[Exercise instructions]
Would you reproduce the whole listing below without altering a single word?
*** Data for processing Section Begins ***
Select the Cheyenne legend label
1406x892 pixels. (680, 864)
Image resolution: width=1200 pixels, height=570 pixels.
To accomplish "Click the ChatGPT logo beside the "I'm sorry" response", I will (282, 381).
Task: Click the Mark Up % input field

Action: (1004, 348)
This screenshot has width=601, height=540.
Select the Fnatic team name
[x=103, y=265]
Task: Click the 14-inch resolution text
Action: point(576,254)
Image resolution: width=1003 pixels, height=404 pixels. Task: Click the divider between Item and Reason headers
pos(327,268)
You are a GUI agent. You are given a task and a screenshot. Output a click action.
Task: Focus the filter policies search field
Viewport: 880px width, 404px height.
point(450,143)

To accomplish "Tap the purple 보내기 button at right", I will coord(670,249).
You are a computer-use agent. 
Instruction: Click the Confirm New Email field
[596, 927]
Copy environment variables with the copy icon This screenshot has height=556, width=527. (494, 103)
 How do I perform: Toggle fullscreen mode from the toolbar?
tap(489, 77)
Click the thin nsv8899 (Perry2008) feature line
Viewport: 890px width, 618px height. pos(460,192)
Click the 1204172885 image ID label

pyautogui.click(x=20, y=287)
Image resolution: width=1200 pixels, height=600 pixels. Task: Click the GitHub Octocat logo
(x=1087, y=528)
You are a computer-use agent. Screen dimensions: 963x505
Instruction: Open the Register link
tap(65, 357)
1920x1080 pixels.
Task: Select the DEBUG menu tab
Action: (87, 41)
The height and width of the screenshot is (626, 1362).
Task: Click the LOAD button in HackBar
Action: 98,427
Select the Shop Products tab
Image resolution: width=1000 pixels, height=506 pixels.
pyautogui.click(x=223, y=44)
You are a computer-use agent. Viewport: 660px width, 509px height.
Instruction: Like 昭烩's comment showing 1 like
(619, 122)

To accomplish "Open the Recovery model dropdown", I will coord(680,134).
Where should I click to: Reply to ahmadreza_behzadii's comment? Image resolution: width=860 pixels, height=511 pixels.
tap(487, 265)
*** Data for processing Section Ends ***
[Output of the exercise]
Select the Cheyenne legend label
1406x892 pixels. (680, 864)
Image resolution: width=1200 pixels, height=570 pixels.
To accomplish "Click the ChatGPT logo beside the "I'm sorry" response", I will (282, 381).
Task: Click the Mark Up % input field

Action: (1004, 348)
This screenshot has width=601, height=540.
Select the Fnatic team name
[x=103, y=265]
Task: Click the 14-inch resolution text
Action: point(576,254)
Image resolution: width=1003 pixels, height=404 pixels. Task: Click the divider between Item and Reason headers
pos(327,268)
You are a GUI agent. You are given a task and a screenshot. Output a click action.
Task: Focus the filter policies search field
Viewport: 880px width, 404px height.
point(450,143)

To accomplish "Tap the purple 보내기 button at right", I will coord(670,249).
You are a computer-use agent. 
Instruction: Click the Confirm New Email field
[596, 927]
Copy environment variables with the copy icon This screenshot has height=556, width=527. (494, 103)
 How do I perform: Toggle fullscreen mode from the toolbar?
tap(489, 77)
Click the thin nsv8899 (Perry2008) feature line
Viewport: 890px width, 618px height. pos(460,192)
Click the 1204172885 image ID label

pyautogui.click(x=20, y=287)
Image resolution: width=1200 pixels, height=600 pixels. Task: Click the GitHub Octocat logo
(x=1087, y=528)
You are a computer-use agent. Screen dimensions: 963x505
Instruction: Open the Register link
tap(65, 357)
1920x1080 pixels.
Task: Select the DEBUG menu tab
Action: (87, 41)
The height and width of the screenshot is (626, 1362).
Task: Click the LOAD button in HackBar
Action: 98,427
Select the Shop Products tab
Image resolution: width=1000 pixels, height=506 pixels.
pyautogui.click(x=223, y=44)
You are a computer-use agent. Viewport: 660px width, 509px height.
Instruction: Like 昭烩's comment showing 1 like
(619, 122)

To accomplish "Open the Recovery model dropdown", I will coord(680,134).
Where should I click to: Reply to ahmadreza_behzadii's comment? Image resolution: width=860 pixels, height=511 pixels.
tap(487, 265)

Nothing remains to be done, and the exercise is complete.